— GIVEN EXERCISE —
In the rows from the line with "This screenshot has width=800, height=448." to the line with "Looking at the screenshot, I should 307,173.", switch "gear" to "cog" and change nothing else. Give back only those lines.

— TASK DATA —

— Begin —

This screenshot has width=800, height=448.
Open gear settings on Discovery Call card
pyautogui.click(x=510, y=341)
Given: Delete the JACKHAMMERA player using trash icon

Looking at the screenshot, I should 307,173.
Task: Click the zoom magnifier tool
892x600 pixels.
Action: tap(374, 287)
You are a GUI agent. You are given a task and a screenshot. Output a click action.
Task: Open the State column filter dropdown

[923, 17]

— End —
— Begin —

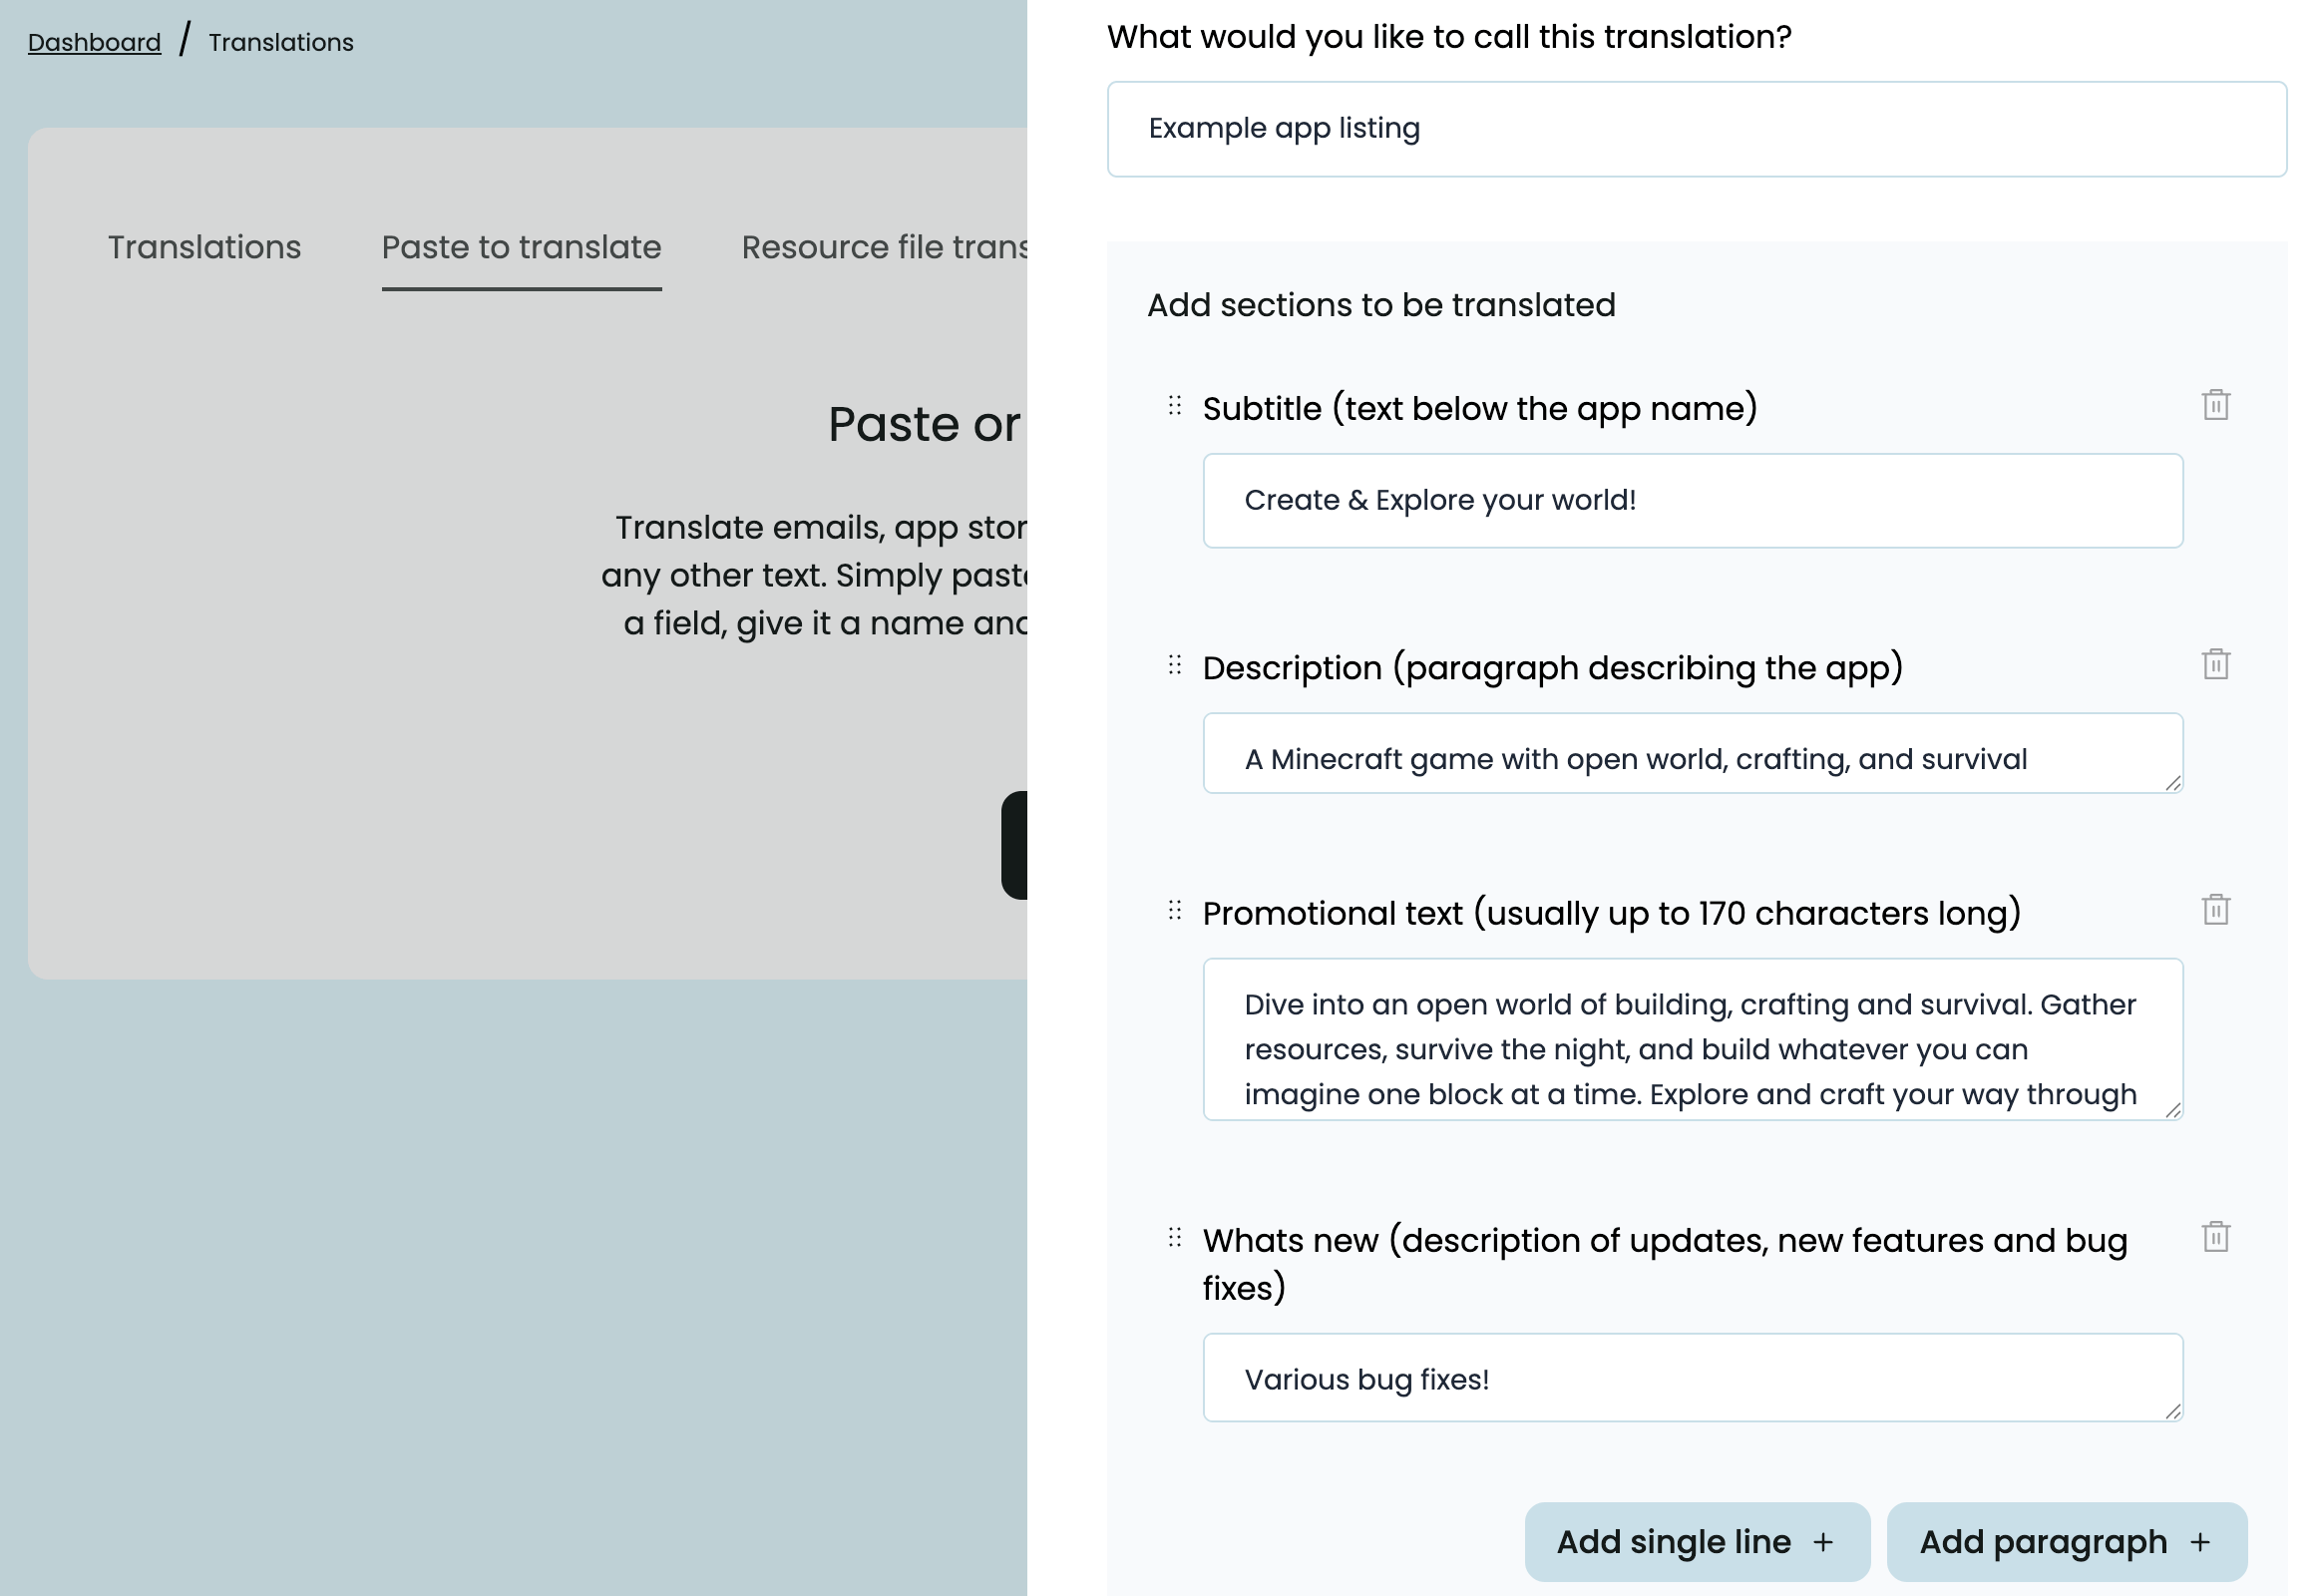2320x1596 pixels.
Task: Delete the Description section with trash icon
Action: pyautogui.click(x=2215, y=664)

— End —

— THE OUTPUT —
This screenshot has width=800, height=448.
Open cog settings on Discovery Call card
pyautogui.click(x=510, y=341)
Given: Delete the JACKHAMMERA player using trash icon

Looking at the screenshot, I should 307,173.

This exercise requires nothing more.